* _EXERCISE DETAILS_
Give the number of lines below that hold the string "height", and nothing more.

* _INFORMATION GIVEN_
-- Opening Marker --
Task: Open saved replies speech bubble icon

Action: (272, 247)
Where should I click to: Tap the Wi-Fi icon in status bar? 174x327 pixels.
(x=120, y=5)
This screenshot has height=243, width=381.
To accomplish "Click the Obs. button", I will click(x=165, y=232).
-- Closing Marker --
-- Opening Marker --
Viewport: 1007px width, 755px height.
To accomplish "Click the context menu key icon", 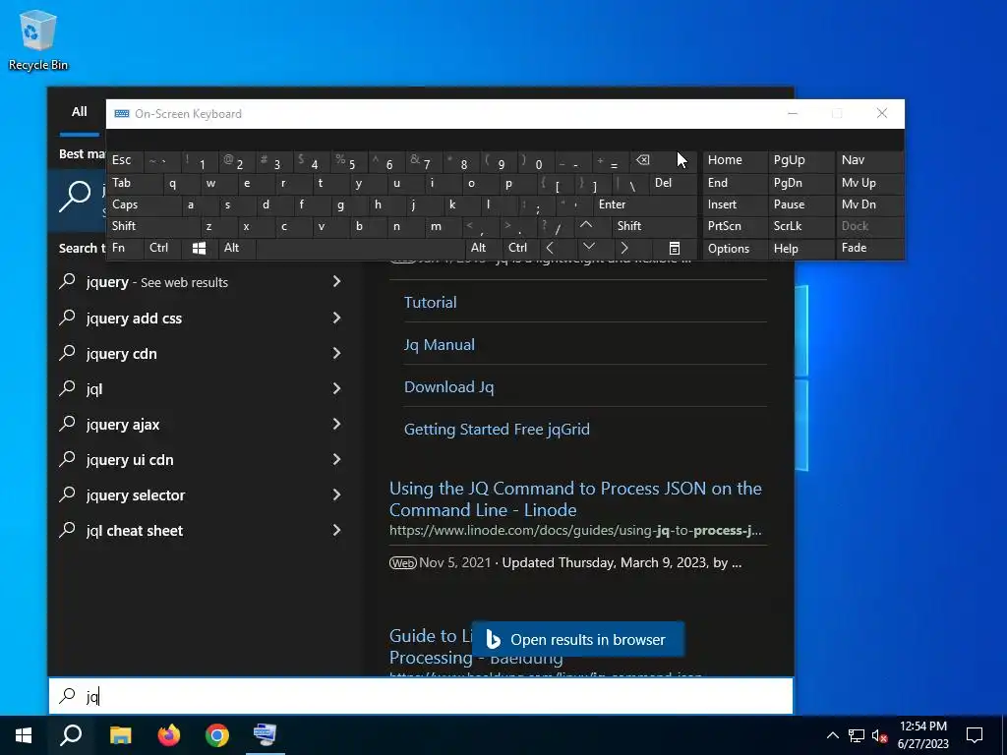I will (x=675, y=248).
-- Closing Marker --
-- Opening Marker --
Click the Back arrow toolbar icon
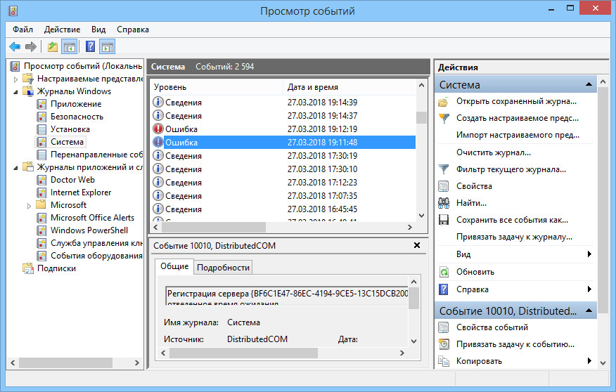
-- Closing Marker --
* _WRITTEN RESPONSE_
2